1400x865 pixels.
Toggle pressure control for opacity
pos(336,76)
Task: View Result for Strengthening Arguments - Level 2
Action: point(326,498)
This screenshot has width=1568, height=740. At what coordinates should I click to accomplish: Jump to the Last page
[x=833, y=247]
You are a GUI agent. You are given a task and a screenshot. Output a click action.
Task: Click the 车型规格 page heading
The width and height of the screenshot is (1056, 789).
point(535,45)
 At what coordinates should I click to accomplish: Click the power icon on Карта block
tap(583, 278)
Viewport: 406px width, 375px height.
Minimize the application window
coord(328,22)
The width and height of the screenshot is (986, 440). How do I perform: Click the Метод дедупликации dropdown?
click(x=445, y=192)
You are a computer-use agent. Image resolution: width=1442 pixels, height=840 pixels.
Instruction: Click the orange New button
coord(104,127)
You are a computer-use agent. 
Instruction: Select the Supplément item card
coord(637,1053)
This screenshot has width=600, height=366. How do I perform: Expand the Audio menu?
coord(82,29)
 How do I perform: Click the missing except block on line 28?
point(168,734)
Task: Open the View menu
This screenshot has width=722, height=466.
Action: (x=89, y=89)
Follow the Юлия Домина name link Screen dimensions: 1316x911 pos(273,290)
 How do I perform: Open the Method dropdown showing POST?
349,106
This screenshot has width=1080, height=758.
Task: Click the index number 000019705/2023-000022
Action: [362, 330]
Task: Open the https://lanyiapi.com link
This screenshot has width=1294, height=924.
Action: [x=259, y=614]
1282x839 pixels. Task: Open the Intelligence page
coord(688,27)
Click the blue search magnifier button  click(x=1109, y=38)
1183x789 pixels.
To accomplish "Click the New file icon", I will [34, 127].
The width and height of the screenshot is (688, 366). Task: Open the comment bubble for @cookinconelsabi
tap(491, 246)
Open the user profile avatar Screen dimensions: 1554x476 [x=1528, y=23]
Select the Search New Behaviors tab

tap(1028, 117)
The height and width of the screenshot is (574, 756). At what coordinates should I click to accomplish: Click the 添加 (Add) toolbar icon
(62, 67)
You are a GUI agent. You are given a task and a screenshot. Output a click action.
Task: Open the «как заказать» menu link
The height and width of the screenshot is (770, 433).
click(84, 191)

**Written task:** Reproduce the data above in full, replacing every instance of "How do I perform" with "How can I do" and leaving everything else unchanged.

**Result of this task:**
1400x865 pixels.
Toggle pressure control for opacity
pos(336,76)
Task: View Result for Strengthening Arguments - Level 2
Action: point(326,498)
This screenshot has width=1568, height=740. At what coordinates should I click to accomplish: Jump to the Last page
[x=833, y=247]
You are a GUI agent. You are given a task and a screenshot. Output a click action.
Task: Click the 车型规格 page heading
The width and height of the screenshot is (1056, 789).
point(535,45)
 At what coordinates should I click to accomplish: Click the power icon on Карта block
tap(583, 278)
Viewport: 406px width, 375px height.
Minimize the application window
coord(328,22)
The width and height of the screenshot is (986, 440). How can I do: Click the Метод дедупликации dropdown?
click(x=445, y=192)
You are a computer-use agent. Image resolution: width=1442 pixels, height=840 pixels.
Instruction: Click the orange New button
coord(104,127)
You are a computer-use agent. 
Instruction: Select the Supplément item card
coord(637,1053)
This screenshot has width=600, height=366. How can I do: Expand the Audio menu?
coord(82,29)
 How can I do: Click the missing except block on line 28?
point(168,734)
Task: Open the View menu
This screenshot has width=722, height=466.
Action: (x=89, y=89)
Follow the Юлия Домина name link Screen dimensions: 1316x911 pos(273,290)
 How can I do: Open the Method dropdown showing POST?
349,106
This screenshot has width=1080, height=758.
Task: Click the index number 000019705/2023-000022
Action: [362, 330]
Task: Open the https://lanyiapi.com link
This screenshot has width=1294, height=924.
Action: [x=259, y=614]
1282x839 pixels. Task: Open the Intelligence page
coord(688,27)
Click the blue search magnifier button  click(x=1109, y=38)
1183x789 pixels.
To accomplish "Click the New file icon", I will [34, 127].
The width and height of the screenshot is (688, 366). Task: Open the comment bubble for @cookinconelsabi
tap(491, 246)
Open the user profile avatar Screen dimensions: 1554x476 [x=1528, y=23]
Select the Search New Behaviors tab

tap(1028, 117)
The height and width of the screenshot is (574, 756). At what coordinates should I click to accomplish: Click the 添加 (Add) toolbar icon
(62, 67)
You are a GUI agent. You are given a task and a screenshot. Output a click action.
Task: Open the «как заказать» menu link
The height and width of the screenshot is (770, 433).
click(84, 191)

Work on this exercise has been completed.